Il est peut-être possible de définir quatre critères caractérisant « l’esprit d’équipe » :
- La capacité à subordonner les préférences, opinions ou options individuelles au bien commun du tout.
- La capacité à rechercher la "synergie" des compétences et des qualités avant la valorisation individuelle.
- Cela suppose la reconnaissance d'un but commun, une motivation liée à la collaboration de tous les membres, l'acceptation d'une répartition des rôles, d'une mise en commun des fonctions, d'une coordination des tâches par une autorité.
- La manière de poser la confiance mutuelle comme un respect des règles communes et non comme une sympathie de nature purement affective.

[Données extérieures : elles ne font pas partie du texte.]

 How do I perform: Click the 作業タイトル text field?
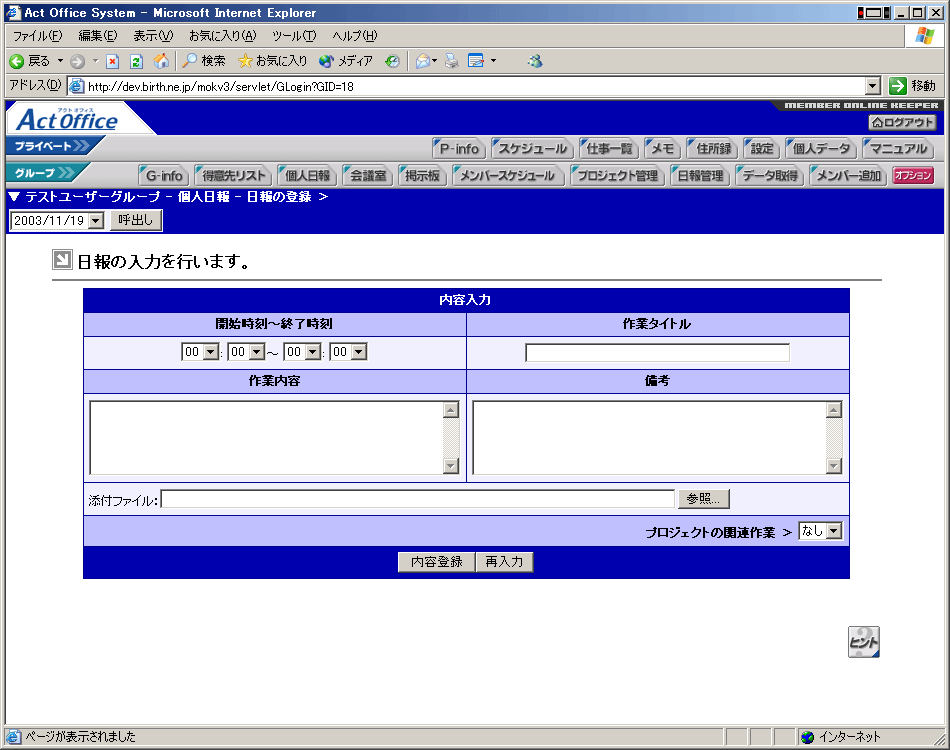657,352
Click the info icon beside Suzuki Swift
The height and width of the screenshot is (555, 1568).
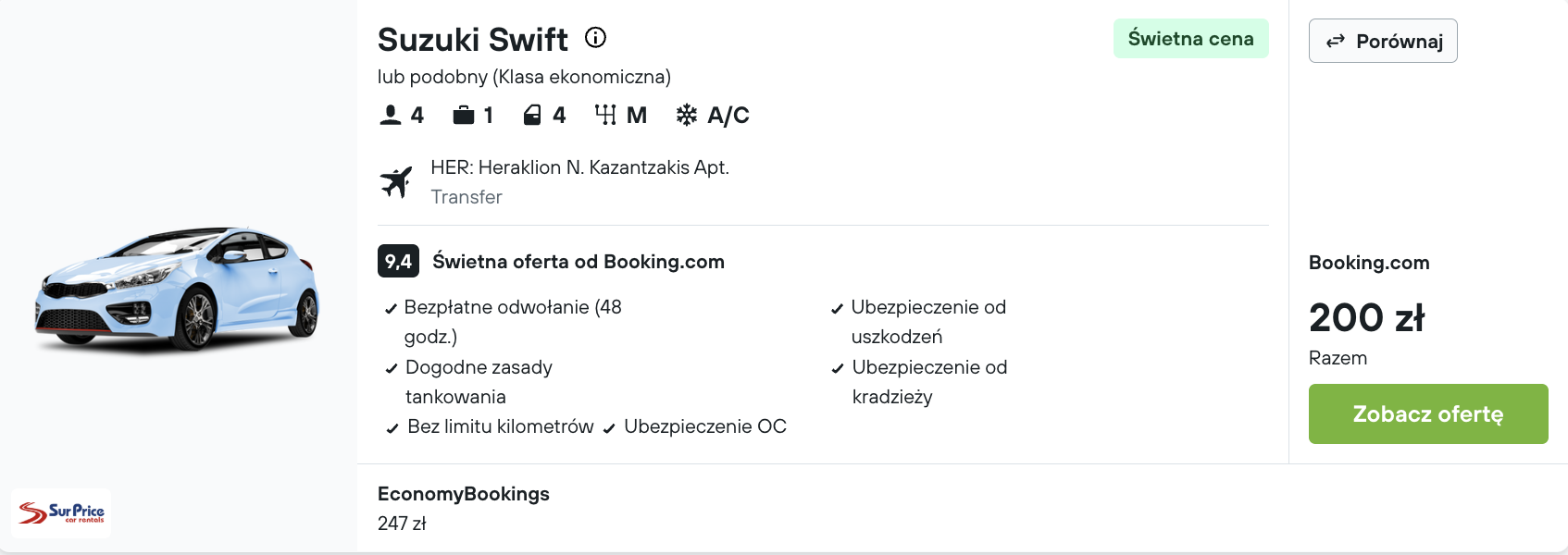[595, 38]
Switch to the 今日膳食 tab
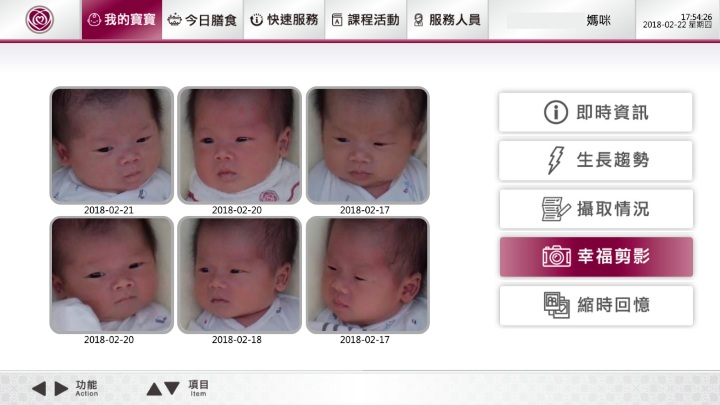The width and height of the screenshot is (720, 405). click(202, 20)
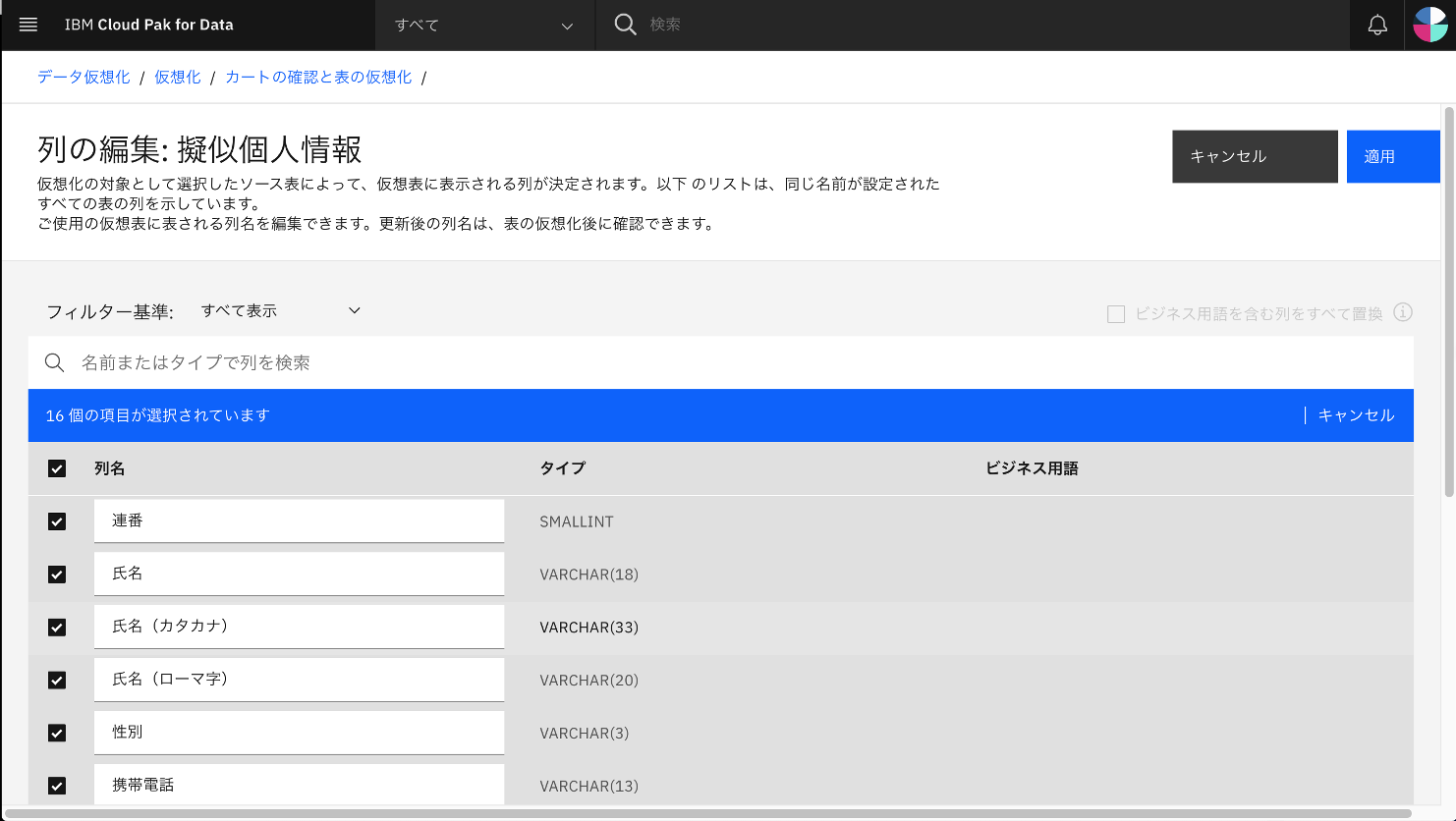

Mais il faut le dire tout net, ces quatre critères font parfois mauvais ménage avec l’individualisation à outrance des missions, objectifs et rémunération. Ils font mauvais ménage avec l’exacerbation d’une concurrence interne à fin de ranking mécanique. Ils font mauvais ménage avec les réformes, restructuration et changements inopinés de stratégie qui affectent désormais le travail de la plupart des gens de trois mois en six mois, sous couvert d’une « adaptation en temps réel », fantasme illusoire d’une modernité archaïque. Ils font mauvais ménage, enfin, avec l’abandon de toute solidarité, du jour au lendemain, succédant en général à une demande d’investissement personnel maximal et enthousiaste…
On ne peut avoir le beurre et l’argent du beurre. Il faut donc choisir.